Securities Law Prof Blog

Editor: Eric C. Chaffee
Univ. of Toledo College of Law

Tuesday, July 9, 2019

Passador & Riganti on Disclosure

Maria Lucia Passador and Federico Riganti have posted Less is More in the Age of Information Overload: The Paradigm Shift from a Shareholder- To a Stakeholder-Oriented Market on SSRN with the following abstract:

This paper aims to examine the innovations introduced by Directive 2014/95/EU of the European Parliament and of the Council of 22 October 2014 and its transposition measures in Italy (considering the Legislative Decree No. 254 of 30 December 2016, and the recent regulation by the national Supervisory Authority) and in other European countries, as part of a wider research work on non-financial information statements (“NFSs”) and listed companies operating within the European markets.
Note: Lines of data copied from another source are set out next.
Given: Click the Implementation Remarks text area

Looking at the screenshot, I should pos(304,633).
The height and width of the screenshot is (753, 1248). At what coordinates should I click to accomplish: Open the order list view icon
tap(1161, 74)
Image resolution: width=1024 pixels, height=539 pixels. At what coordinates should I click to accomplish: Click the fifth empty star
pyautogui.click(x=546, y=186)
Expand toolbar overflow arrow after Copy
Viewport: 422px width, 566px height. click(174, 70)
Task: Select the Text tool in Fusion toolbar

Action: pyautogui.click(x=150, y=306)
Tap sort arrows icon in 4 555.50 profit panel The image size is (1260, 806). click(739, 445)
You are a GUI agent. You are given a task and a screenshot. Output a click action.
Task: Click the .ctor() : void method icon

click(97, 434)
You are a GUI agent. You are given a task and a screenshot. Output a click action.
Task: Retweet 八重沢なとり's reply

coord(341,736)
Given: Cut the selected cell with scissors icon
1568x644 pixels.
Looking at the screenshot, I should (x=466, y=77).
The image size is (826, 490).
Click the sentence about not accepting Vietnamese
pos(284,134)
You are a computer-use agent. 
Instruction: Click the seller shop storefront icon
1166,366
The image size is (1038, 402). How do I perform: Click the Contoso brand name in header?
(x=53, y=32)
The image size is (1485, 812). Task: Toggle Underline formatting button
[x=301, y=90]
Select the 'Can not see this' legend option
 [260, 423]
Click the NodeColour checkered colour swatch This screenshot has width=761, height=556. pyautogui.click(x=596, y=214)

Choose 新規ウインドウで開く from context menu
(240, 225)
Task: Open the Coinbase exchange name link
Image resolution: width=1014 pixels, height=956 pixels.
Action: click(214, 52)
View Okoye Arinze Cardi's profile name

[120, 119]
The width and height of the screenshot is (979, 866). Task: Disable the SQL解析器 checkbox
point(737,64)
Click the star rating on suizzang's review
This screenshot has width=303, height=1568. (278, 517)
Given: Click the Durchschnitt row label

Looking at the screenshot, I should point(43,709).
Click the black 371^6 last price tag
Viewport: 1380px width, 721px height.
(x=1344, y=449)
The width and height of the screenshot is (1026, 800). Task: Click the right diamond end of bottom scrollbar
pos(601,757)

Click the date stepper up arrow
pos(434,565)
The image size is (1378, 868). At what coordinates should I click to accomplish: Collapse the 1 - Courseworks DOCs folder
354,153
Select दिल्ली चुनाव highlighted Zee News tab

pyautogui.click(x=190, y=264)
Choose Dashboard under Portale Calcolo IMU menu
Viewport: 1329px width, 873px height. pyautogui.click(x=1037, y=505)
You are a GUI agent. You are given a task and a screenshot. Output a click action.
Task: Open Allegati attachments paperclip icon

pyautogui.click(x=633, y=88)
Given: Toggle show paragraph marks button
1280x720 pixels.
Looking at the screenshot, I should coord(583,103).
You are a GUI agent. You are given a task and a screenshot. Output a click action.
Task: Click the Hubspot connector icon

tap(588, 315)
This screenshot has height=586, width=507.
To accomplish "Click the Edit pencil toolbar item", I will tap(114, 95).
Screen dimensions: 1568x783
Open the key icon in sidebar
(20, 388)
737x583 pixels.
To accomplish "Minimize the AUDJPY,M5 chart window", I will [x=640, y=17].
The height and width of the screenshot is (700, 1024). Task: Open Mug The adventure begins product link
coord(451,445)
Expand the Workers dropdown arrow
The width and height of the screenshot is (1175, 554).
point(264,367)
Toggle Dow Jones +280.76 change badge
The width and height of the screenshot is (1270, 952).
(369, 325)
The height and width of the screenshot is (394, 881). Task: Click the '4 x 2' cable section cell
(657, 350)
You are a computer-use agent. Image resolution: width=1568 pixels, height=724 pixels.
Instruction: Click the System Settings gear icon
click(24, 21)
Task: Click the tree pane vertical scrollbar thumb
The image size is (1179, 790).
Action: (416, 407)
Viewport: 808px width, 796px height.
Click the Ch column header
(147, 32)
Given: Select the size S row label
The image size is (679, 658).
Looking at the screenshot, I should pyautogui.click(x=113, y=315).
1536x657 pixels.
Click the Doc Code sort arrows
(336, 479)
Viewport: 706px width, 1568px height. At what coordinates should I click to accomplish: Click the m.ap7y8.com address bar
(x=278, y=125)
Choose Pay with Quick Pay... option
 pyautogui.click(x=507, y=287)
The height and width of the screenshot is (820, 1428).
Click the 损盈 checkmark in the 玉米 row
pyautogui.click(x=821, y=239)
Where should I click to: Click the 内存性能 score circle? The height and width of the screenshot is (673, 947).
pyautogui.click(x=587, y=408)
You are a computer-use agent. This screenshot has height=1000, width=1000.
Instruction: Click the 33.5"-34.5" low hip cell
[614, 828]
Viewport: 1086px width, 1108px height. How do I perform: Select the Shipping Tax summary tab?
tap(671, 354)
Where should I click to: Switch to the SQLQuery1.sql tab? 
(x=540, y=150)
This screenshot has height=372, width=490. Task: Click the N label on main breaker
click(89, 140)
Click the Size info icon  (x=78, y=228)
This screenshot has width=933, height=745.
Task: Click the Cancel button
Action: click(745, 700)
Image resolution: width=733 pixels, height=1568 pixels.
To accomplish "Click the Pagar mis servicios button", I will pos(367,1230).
It is designed to verify the effectiveness of the tools offered, with the intent of developing a system which can (i) combine, also through the NFSs, long-term profitability, social justice, and environmental protection, and thus (ii) prevent risks to sustainability and (iii) increase the confidence of investors and consumers.

The article is structured in several parts, striving to examining the European regulation, focusing on the NFS comparative and Italian scenario, by offering a descriptive and empirical analysis of the matter, as well as offering some systemic conclusions, in particular with reference to social interest and to the most suitable way to disclose such information.

Ultimately, the paper is intended to provide the reader with a critical overview of the current non-financial information framework, as it applies at European and at Member State level. Nevertheless, in a forward-looking sense, this piece seeks to understand whether, and how, the issue of non-financial statements can actually (i) modify the actual corporate dialectic within companies required to disclose non-financial information; (ii) improve the accountability of such companies, as well as from the point of view of corporate social responsibility (“CSR”); and (iii) involve investors, primarily institutional ones, in the “life” of those companies which are subject to the NFS regime.